Preguntas frecuentes
¿Puedo elegir siempre el método que menos me sale?+
Sí. Desde la reforma de 2021 tienes derecho a que la plusvalía municipal se calcule por el método objetivo o por el real y a que se te aplique el que dé una base imponible menor. Necesitas aportar los datos (sobre todo las escrituras) para poder acogerte al método real. Es un derecho, pero verifica el procedimiento concreto en tu ayuntamiento.
¿Se paga plusvalía municipal si vendo con pérdidas?+
En general no, porque el impuesto solo grava el incremento de valor del suelo y, si no lo ha habido, no se genera. Ahora bien, normalmente hay que declararlo igualmente y acreditar la ausencia de ganancia con las escrituras de compra y venta. Conviene confirmarlo con tu ayuntamiento, ya que la gestión es municipal.
¿La plusvalía municipal es lo mismo que la ganancia patrimonial del IRPF?+
No, son impuestos distintos. La plusvalía municipal (IIVTNU) la cobra el ayuntamiento y grava el suelo urbano. La ganancia patrimonial se declara en el IRPF ante la AEAT y grava la diferencia entre compra y venta del inmueble completo. En una venta puedes tener que atender a los dos; revisa cada uno por separado o consulta con un asesor.

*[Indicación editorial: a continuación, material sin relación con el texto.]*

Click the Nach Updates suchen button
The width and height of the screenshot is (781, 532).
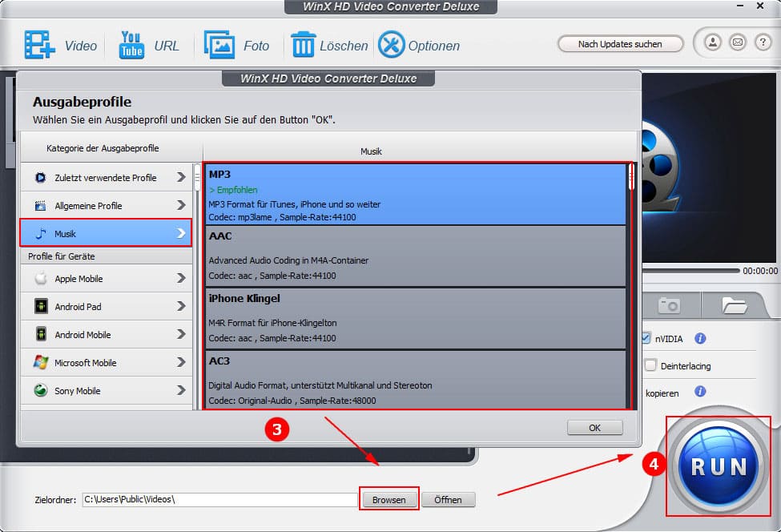(620, 44)
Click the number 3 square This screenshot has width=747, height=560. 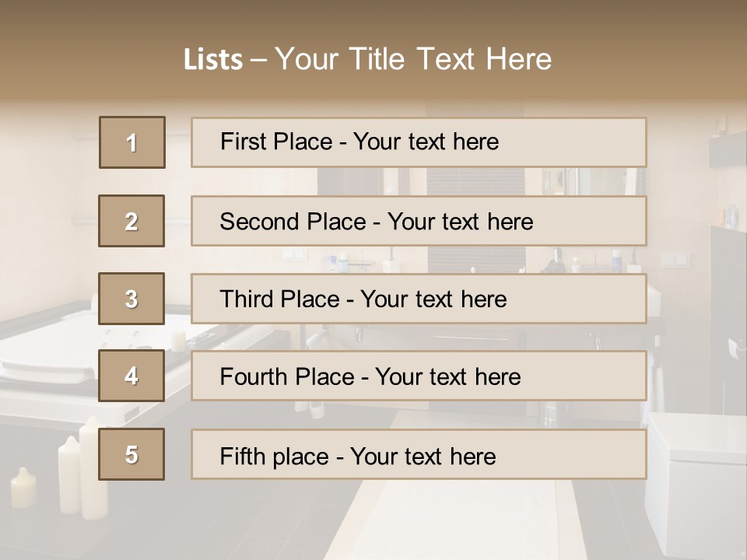tap(132, 299)
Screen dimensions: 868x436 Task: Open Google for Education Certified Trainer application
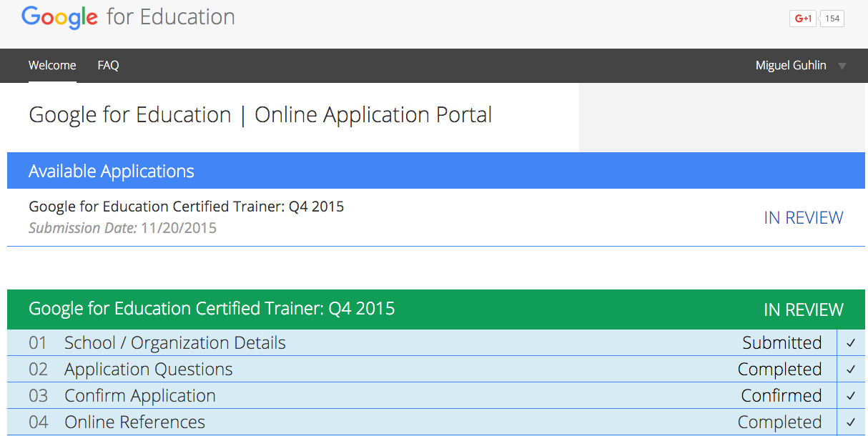tap(186, 207)
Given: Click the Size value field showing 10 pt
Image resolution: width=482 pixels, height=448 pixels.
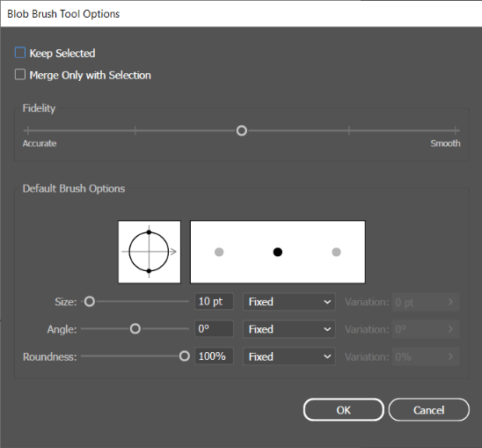Looking at the screenshot, I should coord(214,301).
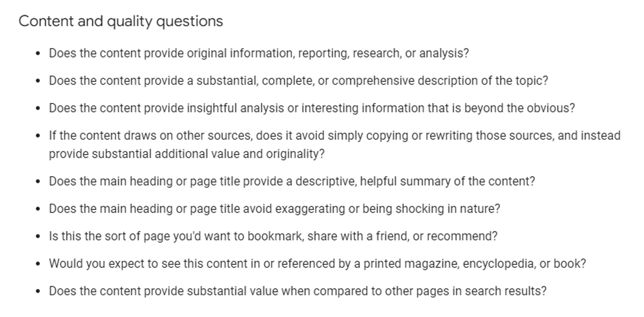
Task: Click the bullet dot before the search results question
Action: tap(38, 291)
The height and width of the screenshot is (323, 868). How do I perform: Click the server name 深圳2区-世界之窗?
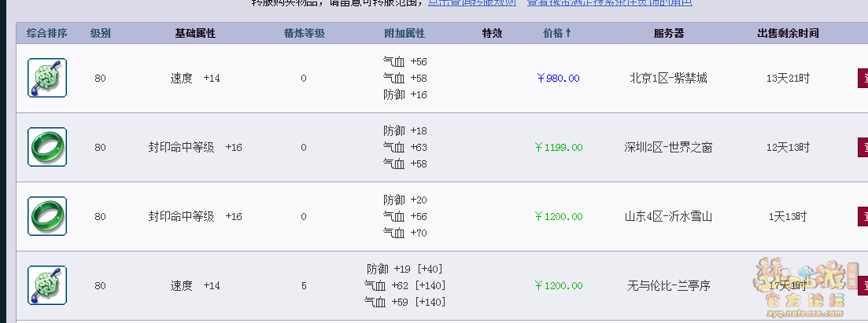669,148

¿Quién paga la plusvalía municipal en una venta?+
Como regla general, en una venta la paga quien transmite, es decir, el vendedor. En herencias y donaciones la paga quien recibe el inmueble. Es orientativo: pueden existir pactos o supuestos particulares, así que revisa tu caso y la ordenanza de tu municipio.

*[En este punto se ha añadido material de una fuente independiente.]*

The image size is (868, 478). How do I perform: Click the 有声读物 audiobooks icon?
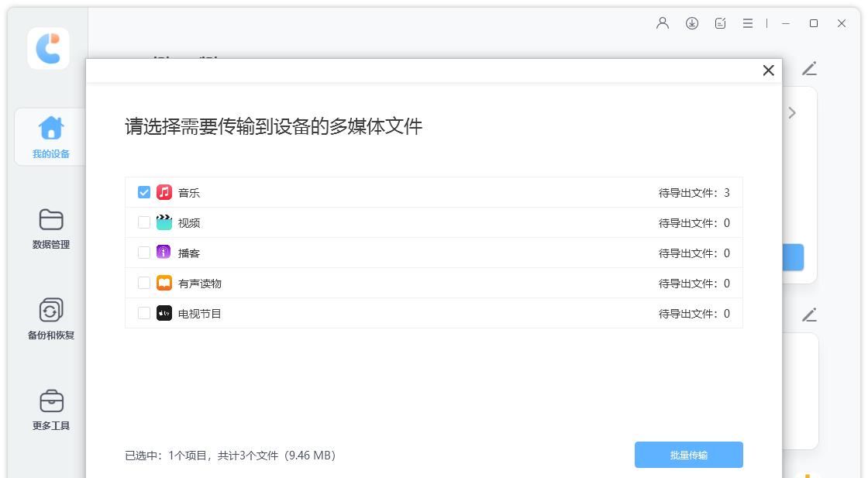(x=164, y=283)
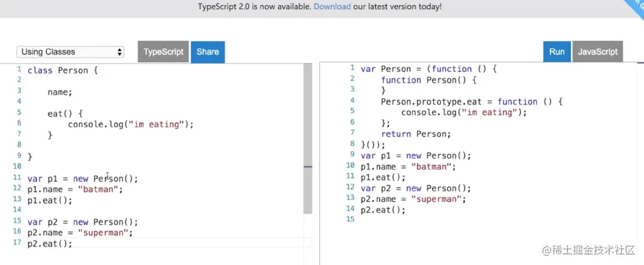Follow the Download link in the banner

[x=332, y=7]
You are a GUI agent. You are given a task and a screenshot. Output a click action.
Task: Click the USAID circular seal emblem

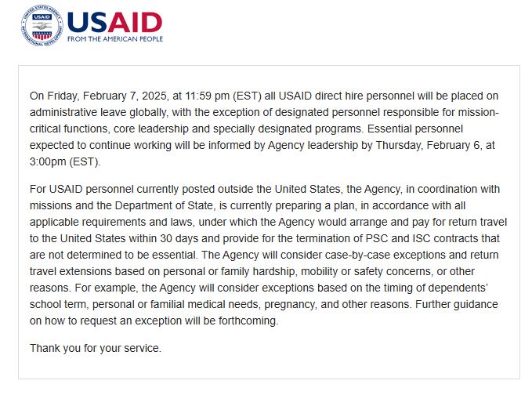tap(42, 26)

¿Dónde encuentro el valor catastral del suelo para calcularla?+
Aparece en el recibo del IBI, desglosado entre valor del suelo y valor de la construcción, y también puedes consultarlo en la Sede Electrónica del Catastro. Para el método real necesitas además el porcentaje que representa el suelo sobre el valor catastral total. A fecha de 2026, verifica estos datos en las fuentes oficiales antes de calcular.